Like I said I’m not one to speak out my emotions so I just gave my brother a smiling face and a thumbs up and excused myself to my room. I cried of course from anger, resenting my brother’s decision. Yeah, I was happy for him, I had to be; he was my brother. But he wanted to turn his life around now?! When it was my turn to actually start my life, great. I was bitter for a while but I eventually got over it. I used it as a motivation to make sure during my college years I wouldn’t turn out like him, it could even be a phobia. There wasn’t any use in crying over it, but to move forward and working as hard as I did in community college to get into an even better university. Going to community college gave me a better respect for the broad opportunities it provides to have an even more stable and better future. Like the saying goes when one door closes another one opens!

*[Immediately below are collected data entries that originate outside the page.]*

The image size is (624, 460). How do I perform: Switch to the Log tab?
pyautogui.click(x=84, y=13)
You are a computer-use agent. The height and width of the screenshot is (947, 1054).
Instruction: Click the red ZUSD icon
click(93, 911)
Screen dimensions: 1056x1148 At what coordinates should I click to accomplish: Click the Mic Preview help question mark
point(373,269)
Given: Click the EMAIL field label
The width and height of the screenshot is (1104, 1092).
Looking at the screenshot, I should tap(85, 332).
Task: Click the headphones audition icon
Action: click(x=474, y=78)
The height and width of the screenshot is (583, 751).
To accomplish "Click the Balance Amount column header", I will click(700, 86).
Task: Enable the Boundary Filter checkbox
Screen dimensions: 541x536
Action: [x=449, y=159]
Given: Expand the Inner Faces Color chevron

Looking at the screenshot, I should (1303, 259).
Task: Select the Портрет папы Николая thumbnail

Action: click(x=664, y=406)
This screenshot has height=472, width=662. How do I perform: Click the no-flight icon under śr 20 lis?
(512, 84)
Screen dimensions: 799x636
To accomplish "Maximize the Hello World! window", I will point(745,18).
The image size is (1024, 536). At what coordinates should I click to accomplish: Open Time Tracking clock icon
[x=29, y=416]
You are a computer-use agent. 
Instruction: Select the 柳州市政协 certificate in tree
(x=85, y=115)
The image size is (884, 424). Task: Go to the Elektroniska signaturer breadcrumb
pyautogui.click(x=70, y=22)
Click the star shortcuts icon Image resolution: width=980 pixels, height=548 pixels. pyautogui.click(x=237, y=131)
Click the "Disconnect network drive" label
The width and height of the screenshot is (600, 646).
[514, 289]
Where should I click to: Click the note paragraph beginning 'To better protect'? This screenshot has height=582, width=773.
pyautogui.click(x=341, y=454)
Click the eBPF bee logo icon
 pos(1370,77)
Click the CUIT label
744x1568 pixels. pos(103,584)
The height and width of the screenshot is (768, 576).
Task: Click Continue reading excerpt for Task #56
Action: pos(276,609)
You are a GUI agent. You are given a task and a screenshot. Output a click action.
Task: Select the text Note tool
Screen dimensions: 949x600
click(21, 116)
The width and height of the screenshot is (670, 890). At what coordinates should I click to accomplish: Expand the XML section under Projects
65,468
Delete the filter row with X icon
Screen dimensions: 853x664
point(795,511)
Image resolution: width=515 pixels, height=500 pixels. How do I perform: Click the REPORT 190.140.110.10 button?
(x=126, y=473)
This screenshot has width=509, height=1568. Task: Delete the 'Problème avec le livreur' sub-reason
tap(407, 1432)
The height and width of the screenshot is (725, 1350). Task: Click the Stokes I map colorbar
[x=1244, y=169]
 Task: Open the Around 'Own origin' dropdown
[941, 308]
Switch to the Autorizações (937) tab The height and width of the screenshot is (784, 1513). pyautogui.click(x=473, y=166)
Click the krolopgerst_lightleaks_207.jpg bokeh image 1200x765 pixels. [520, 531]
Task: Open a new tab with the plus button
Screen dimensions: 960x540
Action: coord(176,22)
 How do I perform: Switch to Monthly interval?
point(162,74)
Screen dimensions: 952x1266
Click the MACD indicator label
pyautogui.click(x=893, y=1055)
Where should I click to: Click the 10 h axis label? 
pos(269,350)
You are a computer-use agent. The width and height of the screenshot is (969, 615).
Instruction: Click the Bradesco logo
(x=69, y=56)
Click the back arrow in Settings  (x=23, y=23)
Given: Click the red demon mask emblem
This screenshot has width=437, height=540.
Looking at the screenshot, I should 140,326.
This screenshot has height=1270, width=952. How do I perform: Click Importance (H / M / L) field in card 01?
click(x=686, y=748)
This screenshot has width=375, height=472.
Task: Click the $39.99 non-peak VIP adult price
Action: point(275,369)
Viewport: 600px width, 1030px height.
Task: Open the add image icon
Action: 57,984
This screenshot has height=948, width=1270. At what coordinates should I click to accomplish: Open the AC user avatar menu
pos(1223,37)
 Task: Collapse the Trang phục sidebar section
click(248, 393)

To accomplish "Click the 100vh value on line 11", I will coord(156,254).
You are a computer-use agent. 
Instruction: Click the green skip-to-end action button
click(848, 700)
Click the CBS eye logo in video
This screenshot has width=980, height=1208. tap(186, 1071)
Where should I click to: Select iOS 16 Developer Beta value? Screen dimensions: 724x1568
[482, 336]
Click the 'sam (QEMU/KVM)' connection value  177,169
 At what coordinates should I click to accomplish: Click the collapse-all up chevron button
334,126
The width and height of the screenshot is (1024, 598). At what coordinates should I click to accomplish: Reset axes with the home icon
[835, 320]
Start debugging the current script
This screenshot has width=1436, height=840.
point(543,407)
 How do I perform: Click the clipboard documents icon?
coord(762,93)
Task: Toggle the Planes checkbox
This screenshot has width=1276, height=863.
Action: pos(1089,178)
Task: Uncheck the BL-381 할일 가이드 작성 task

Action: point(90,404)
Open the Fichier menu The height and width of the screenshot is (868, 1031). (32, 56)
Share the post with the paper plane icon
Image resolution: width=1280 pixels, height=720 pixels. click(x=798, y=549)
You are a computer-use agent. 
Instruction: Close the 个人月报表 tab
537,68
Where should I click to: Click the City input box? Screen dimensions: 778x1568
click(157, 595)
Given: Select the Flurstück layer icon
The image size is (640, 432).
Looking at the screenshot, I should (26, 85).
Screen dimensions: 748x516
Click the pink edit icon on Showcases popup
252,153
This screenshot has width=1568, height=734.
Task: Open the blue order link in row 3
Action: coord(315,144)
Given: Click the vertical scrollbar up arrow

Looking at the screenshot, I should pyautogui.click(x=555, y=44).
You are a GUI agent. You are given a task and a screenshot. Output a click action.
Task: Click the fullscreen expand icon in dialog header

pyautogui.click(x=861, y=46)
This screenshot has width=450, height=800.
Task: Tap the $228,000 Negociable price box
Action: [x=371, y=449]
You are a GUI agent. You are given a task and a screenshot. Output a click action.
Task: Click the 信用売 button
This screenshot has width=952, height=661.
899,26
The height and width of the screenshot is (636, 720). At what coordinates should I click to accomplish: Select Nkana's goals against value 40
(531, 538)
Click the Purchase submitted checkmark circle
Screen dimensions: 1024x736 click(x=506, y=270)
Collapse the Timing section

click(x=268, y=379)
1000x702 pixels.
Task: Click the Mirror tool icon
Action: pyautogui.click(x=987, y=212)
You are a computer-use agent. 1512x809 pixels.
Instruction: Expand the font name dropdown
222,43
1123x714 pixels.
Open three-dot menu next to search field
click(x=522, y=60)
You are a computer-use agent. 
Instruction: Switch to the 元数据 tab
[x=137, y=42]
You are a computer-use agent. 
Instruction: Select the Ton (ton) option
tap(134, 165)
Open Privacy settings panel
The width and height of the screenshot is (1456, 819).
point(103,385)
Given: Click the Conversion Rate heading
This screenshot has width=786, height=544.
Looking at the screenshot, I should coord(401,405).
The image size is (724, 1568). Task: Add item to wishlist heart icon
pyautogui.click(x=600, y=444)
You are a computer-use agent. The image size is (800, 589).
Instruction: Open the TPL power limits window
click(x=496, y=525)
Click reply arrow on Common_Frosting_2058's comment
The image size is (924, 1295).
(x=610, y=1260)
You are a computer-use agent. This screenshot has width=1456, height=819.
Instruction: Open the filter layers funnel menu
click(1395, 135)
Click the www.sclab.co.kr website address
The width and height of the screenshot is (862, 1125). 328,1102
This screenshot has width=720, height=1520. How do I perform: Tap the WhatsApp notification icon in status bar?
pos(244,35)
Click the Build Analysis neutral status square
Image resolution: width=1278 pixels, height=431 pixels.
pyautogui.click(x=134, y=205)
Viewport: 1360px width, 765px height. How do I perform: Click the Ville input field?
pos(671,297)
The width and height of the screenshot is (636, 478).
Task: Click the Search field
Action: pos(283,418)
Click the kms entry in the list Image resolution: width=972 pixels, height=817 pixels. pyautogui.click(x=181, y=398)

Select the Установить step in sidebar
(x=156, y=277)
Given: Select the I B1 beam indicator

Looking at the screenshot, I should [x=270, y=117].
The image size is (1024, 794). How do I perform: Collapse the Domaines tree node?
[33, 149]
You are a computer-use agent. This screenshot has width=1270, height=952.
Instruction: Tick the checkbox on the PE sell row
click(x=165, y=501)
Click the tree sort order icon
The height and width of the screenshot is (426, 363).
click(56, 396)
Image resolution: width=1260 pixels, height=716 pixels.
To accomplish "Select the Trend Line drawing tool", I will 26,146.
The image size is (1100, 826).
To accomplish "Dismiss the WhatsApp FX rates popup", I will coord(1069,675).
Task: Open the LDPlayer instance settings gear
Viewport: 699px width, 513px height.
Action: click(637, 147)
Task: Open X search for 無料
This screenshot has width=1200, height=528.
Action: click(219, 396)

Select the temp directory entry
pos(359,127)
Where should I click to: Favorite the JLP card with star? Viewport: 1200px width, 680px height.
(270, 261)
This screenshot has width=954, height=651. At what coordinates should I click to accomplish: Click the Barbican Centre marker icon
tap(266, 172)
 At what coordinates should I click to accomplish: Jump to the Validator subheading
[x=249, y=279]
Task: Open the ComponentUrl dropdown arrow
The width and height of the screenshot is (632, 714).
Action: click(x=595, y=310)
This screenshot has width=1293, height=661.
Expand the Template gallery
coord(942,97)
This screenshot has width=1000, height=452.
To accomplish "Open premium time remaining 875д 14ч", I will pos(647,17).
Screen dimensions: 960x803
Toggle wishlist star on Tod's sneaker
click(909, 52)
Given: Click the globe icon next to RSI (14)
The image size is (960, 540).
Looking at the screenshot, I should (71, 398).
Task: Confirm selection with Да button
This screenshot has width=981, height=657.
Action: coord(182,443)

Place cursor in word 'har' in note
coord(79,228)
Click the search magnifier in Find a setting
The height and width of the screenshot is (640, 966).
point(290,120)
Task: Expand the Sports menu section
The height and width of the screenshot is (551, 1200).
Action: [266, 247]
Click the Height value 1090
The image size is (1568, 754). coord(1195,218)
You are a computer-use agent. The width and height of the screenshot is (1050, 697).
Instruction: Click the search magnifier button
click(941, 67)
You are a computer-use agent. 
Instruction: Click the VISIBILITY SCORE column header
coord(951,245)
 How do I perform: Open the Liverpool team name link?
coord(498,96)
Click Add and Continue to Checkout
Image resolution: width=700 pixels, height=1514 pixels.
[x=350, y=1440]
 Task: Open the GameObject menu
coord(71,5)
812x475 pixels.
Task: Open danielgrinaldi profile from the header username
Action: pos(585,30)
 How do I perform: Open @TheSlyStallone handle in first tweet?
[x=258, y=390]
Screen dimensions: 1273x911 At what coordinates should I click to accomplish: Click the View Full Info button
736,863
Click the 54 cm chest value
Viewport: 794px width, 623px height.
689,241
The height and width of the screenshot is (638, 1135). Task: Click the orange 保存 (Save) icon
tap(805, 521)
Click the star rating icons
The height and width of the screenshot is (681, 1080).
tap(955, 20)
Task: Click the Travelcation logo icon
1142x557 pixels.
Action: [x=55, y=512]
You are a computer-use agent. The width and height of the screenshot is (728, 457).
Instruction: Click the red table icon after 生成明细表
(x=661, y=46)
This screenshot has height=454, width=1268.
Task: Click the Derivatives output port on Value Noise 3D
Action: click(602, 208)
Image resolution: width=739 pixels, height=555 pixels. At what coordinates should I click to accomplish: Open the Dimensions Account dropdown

Now I beg my parents to tell me another story of when they were younger. Bringing back the first day my parents met in elementary school; to the days where my mom would cry because she got kicked out of her university for not having enough money for that terms tuition. I listened attentively to their stories of struggle from their stories of success. I use these as tools to remind me I’m not only going to school to become whatever occupation I want to pursue but to carry on the sacrifice my family went through to get all of us here today. I’m going to college to represent the tears my mom shed from her struggles. I’m here before you today to stand up for my grandparents being vilified in the plantations of Hawaii. I do believe in my faith having my own mission for me to accomplish in my lifetime. Relying on the fact that what didn’t kill up in the past only made us stronger today. I am a college student.